Deer ticks have three hosts over the span of their lifetime, one in each of their life stages. They can be active all year long and pose considerable risk to hikers, outdoor enthusiasts, pets and pet owners. Deer ticks can also be active during winter when the temperature is above zero. They are ambush predators, and tend to lay in wait in brushes, tall grasses, low hanging branches, leaf and bush litter. Once the host brushes by, they latch onto them and start feeding. All cats and dogs are at risk, and it can be quite difficult to spot them in pets with long fur. Large and small mammals, including humans and pets, are ideal prey for these ticks, in addition to lizards and birds.

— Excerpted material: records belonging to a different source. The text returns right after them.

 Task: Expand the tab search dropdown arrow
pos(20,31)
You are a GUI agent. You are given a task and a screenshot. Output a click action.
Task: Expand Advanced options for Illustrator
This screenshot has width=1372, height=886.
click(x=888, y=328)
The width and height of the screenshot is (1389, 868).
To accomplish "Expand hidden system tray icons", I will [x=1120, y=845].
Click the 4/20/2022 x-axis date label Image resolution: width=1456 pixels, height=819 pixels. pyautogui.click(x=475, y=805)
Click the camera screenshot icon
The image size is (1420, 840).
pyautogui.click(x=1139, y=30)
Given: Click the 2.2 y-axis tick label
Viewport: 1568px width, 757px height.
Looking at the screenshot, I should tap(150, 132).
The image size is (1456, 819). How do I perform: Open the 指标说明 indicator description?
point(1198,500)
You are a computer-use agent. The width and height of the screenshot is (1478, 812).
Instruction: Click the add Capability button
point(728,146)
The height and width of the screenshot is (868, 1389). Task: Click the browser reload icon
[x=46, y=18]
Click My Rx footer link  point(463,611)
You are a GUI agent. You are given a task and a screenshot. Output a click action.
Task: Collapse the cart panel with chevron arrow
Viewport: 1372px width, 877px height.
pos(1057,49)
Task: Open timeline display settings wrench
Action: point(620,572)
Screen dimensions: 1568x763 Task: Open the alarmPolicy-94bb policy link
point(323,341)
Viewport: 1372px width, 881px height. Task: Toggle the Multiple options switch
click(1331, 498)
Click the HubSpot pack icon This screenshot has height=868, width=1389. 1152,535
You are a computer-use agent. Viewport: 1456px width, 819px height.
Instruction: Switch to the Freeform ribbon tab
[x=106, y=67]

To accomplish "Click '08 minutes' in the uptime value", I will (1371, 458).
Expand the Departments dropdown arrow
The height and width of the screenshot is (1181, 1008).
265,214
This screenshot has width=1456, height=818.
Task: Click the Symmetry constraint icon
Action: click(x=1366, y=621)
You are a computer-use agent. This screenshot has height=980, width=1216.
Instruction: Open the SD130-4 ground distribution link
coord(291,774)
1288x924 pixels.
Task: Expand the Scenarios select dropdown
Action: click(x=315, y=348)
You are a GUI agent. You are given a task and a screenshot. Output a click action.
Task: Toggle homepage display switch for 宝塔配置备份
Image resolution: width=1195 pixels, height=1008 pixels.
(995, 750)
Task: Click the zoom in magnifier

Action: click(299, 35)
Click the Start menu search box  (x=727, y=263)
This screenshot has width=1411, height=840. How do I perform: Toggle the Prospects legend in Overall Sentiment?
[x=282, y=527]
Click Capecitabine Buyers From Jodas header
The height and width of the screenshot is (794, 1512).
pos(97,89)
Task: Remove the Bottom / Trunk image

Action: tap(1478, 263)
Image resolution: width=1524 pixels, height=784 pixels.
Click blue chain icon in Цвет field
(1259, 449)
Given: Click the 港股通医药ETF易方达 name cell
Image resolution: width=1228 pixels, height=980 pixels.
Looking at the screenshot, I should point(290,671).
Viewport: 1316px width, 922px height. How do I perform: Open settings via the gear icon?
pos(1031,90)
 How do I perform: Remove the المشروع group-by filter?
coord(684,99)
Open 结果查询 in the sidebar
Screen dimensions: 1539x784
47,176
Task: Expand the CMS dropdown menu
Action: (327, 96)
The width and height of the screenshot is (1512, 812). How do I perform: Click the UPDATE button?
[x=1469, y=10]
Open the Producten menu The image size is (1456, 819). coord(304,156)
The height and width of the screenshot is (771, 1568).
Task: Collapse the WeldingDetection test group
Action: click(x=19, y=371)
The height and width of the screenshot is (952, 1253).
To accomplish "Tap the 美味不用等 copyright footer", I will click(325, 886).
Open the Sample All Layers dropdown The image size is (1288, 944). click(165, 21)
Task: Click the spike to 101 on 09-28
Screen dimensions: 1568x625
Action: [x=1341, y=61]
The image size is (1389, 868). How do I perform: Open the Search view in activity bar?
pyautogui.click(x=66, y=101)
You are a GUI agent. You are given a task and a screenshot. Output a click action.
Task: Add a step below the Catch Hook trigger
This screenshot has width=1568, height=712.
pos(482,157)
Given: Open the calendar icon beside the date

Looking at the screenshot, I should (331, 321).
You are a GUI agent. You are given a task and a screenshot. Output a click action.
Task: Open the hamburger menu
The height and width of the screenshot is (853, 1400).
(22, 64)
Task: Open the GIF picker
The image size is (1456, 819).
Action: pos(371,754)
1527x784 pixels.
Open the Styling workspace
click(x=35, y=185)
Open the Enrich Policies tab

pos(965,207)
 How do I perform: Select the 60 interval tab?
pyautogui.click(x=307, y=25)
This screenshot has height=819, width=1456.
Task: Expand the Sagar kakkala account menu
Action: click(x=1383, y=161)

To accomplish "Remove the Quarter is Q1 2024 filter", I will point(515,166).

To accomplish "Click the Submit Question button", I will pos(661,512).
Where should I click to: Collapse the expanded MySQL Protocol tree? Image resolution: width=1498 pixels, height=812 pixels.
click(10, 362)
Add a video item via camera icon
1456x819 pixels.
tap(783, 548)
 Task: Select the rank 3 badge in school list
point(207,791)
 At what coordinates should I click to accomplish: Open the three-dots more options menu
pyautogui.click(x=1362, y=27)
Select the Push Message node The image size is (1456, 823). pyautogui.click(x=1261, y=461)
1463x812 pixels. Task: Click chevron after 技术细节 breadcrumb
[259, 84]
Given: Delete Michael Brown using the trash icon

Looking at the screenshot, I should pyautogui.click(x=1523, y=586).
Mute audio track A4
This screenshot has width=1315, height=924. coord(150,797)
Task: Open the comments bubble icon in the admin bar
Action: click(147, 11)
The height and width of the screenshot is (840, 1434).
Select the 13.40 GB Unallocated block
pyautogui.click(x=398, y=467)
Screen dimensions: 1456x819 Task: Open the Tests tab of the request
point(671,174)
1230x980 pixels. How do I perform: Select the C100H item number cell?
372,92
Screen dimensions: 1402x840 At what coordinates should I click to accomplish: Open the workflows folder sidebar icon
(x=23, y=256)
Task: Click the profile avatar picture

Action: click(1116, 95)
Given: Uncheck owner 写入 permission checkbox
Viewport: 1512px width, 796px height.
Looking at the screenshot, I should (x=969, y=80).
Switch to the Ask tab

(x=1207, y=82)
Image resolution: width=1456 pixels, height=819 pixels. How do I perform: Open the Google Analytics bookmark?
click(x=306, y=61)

How are they different from the brown dog tick?

Deer ticks are commonly mistaken for the brown dog tick, which transmits a number of deadly diseases like ehrlichiosis, babesiosis and Rocky Mountain Spotted Fever. The easiest way to tell the difference between the two is by looking at their legs. Deer ticks have black legs whereas the brown dog tick;s legs are light brown in color. Deer ticks are also smaller than brown dog ticks. Irrespective of the kind of tick you find on your pet’s body, make sure you detach it and store it for further examination by the veterinarian.

Tick prevention tips

If your dog spends considerable time outdoors, then get him a tick collar. Alternatively, you can go for a whole body spray as well. Cats are more sensitive to these treatments. If you have a cat, consult with the vet before you go for preventative care. Having said that, it bears mentioning that your pet can get ticks even if he is on a preventative. To avoid that, make sure that he stays in the middle of the path, away from shrubbery when going for a walk. You can also combine preventative treatments with a Lyme vaccination, especially if Lyme disease is endemic where you stay. Also, keep your pet away from leaf piles as ticks tend to hide in it. Last, but not the least, brush your pet thoroughly once he comes back inside the house.